* _TASK TO COMPLETE_: Put the lines of the records below into a JSON list of strings, with one string per line and no blank lines. Leave the pictures out.
++++ MATERIAL FOR THE TASK ++++
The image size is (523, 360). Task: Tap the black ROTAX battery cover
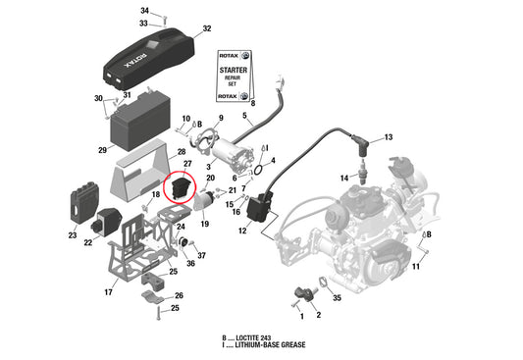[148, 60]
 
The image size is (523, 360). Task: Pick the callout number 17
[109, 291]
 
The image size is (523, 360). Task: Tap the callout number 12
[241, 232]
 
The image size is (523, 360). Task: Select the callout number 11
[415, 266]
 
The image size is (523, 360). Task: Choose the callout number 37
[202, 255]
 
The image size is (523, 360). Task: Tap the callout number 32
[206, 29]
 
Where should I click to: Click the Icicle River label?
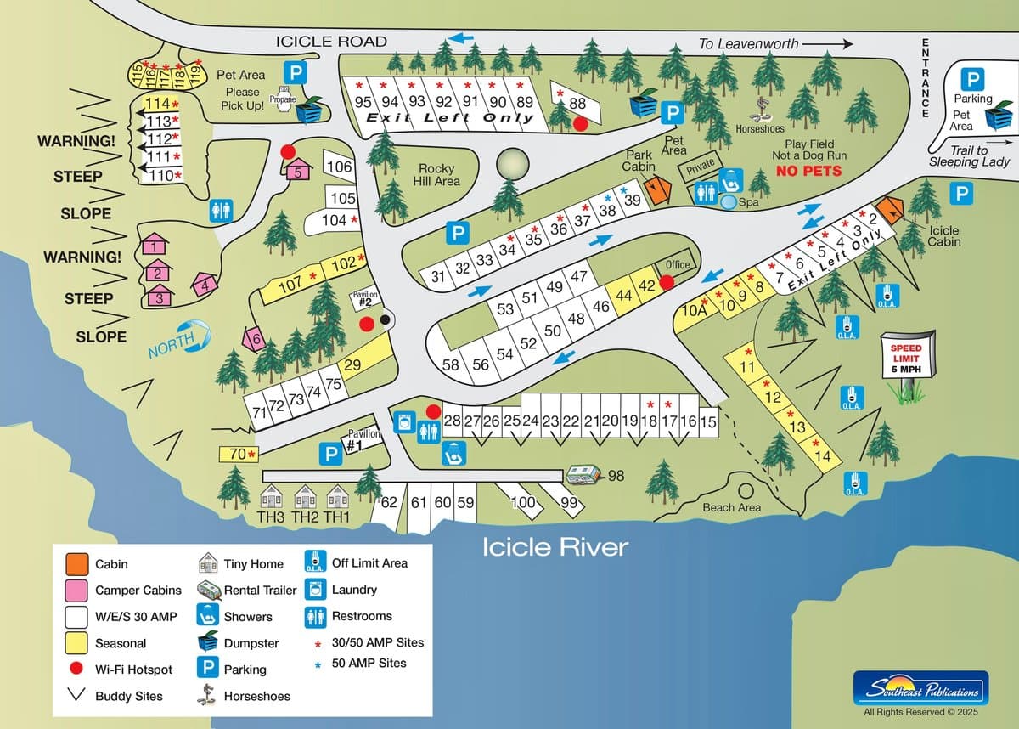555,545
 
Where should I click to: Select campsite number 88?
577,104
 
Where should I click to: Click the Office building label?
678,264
++++
* _COMPLETE ANSWER_:
[
  "The image size is (523, 360). Task: Tap the black ROTAX battery cover",
  "[148, 60]",
  "The image size is (523, 360). Task: Pick the callout number 17",
  "[109, 291]",
  "The image size is (523, 360). Task: Tap the callout number 12",
  "[241, 232]",
  "The image size is (523, 360). Task: Select the callout number 11",
  "[415, 266]",
  "The image size is (523, 360). Task: Choose the callout number 37",
  "[202, 255]",
  "The image size is (523, 360). Task: Tap the callout number 32",
  "[206, 29]",
  "Where should I click to: Click the Icicle River label?",
  "555,545",
  "Where should I click to: Select campsite number 88?",
  "577,104",
  "Where should I click to: Click the Office building label?",
  "678,264"
]